W 1993 roku wyjechał do szwajcarskiego Lausanne Sport, ale tam spędził tylko pół roku. Wrócił do Polski ze względu na chorobę ojca. Postanowił grać w Stali Mielec i tam święcił największe sukcesy. W sezonie 1994/1995 zdobył koronę króla strzelców ekstraklasy. Cygan strzelił wtedy 16 goli w 34 spotkaniach.
Łącznie w ekstraklasie rozegrał 212 meczów i strzelił w nich 69 bramek. Najwięcej właśnie dla mieleckiego klubu. Karierę zakończył w 1999 roku. - Trochę na prośbę mamy tym razem. "Coraz starszy jesteś, synu - mówiła. - Po co ci jakaś poważna kontuzja na resztę życia". A ja - jak mówiłem - zawsze rodziców szanowałem. No i wstydu żech im chyba nie przyniósł - wspominał na łamach katowickiego "Sportu".
Miał także papiery trenerskie. Sam mówił, że w szkole trenerów w jednej ławce siedział z Adamem Nawałką. Cygan prowadził jednak tylko kluby z niższych lig na Śląsku i szybko postanowił skończyć z piłką. Został kibicem i wspierał swoje ukochane Szombierki Bytom.

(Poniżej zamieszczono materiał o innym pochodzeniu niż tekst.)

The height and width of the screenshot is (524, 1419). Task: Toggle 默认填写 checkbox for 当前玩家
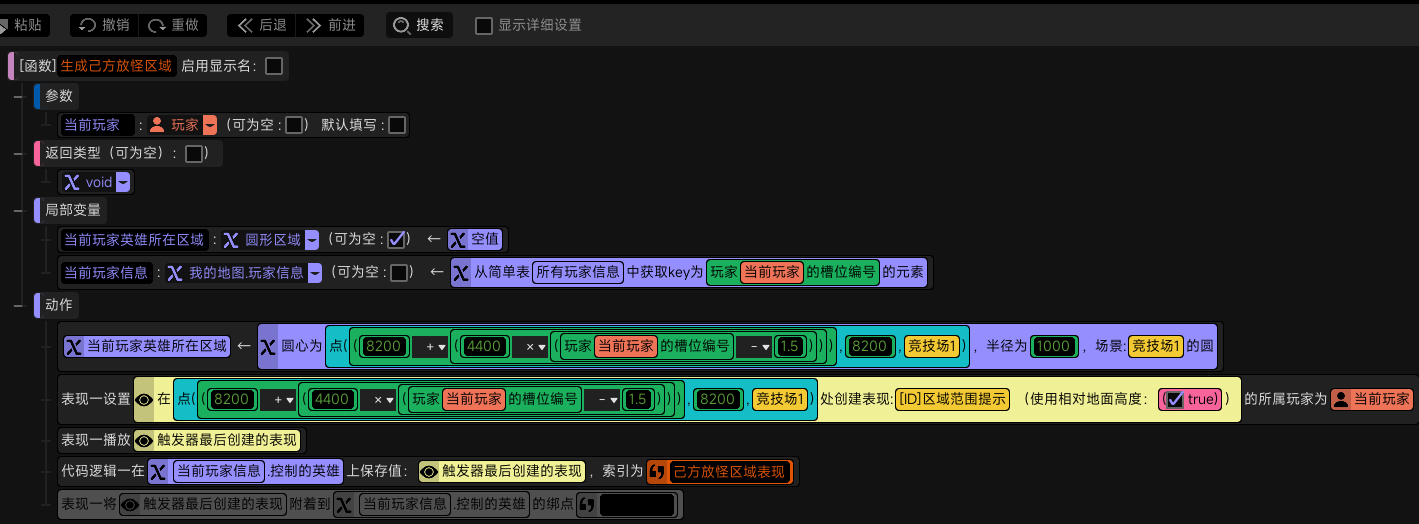pos(397,125)
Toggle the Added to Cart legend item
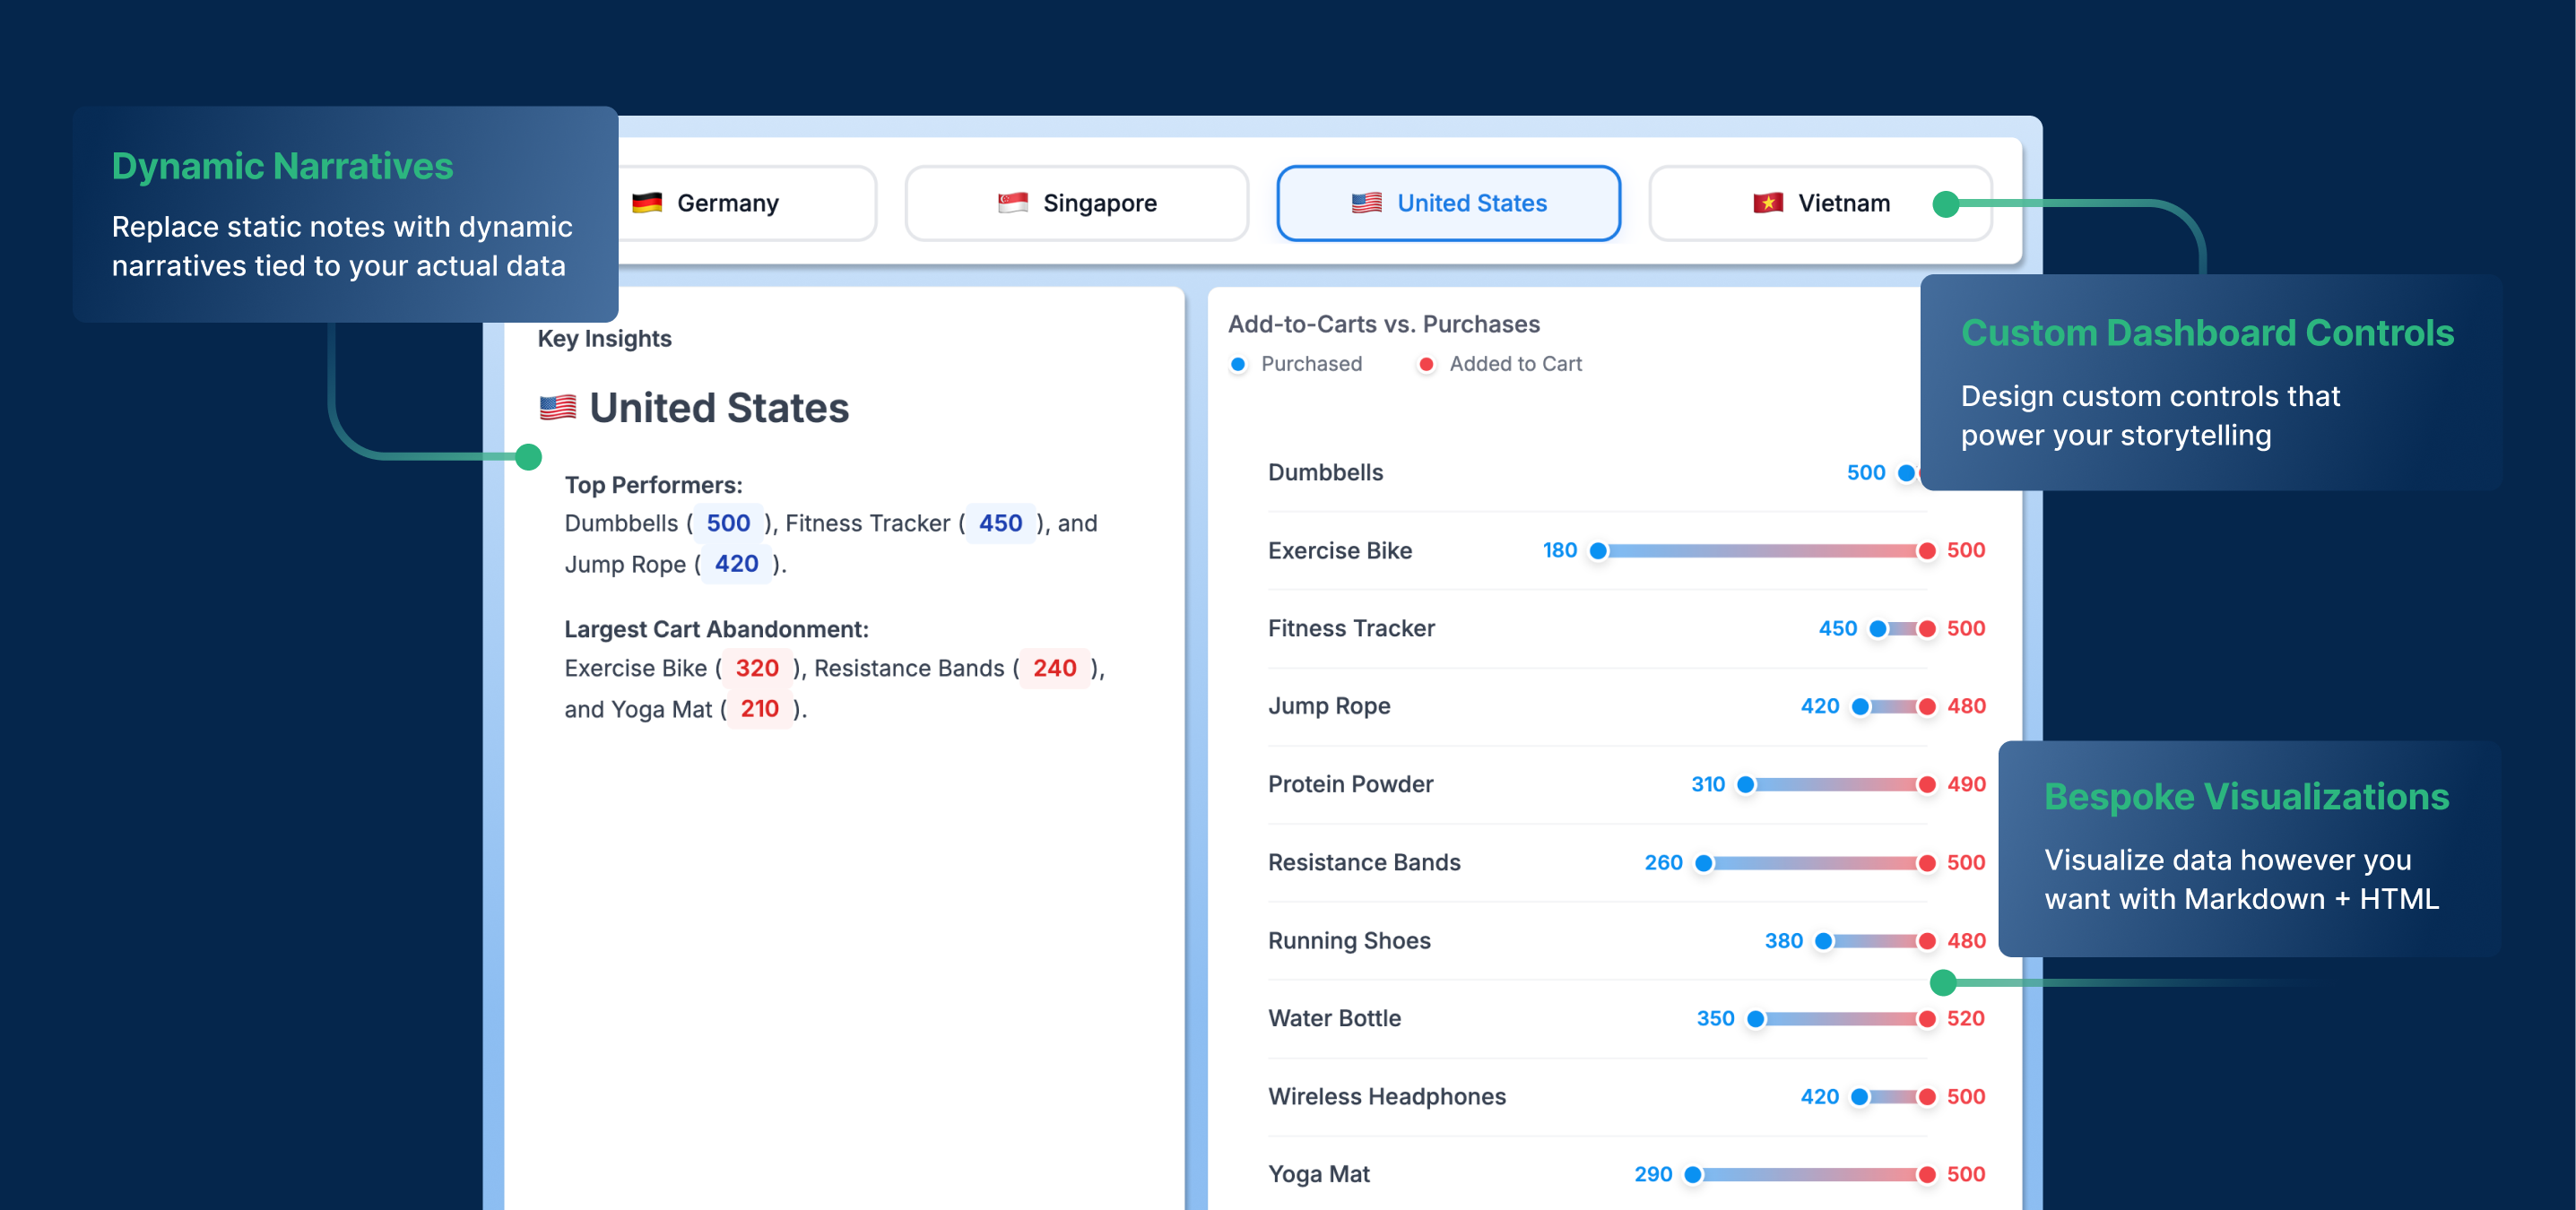This screenshot has width=2576, height=1210. [x=1498, y=364]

- Najfajniejszych ludzi tu spotkałem. Grałem z Romkiem Szewczykiem i Zenkiem Lisskiem, a trenowali mnie m.in. Henryk Wieczorek i Zbigniew Myga. Zwłaszcza u tego drugiego miałem fajnie: lubił młodzież, a mnie pozwalał na boisku robić to, na co miałem ochotę. "Nie musisz się wracać, bylebyś strzelał" - mówił mi. A mnie to pasowało oczywiście - mówił Cygan.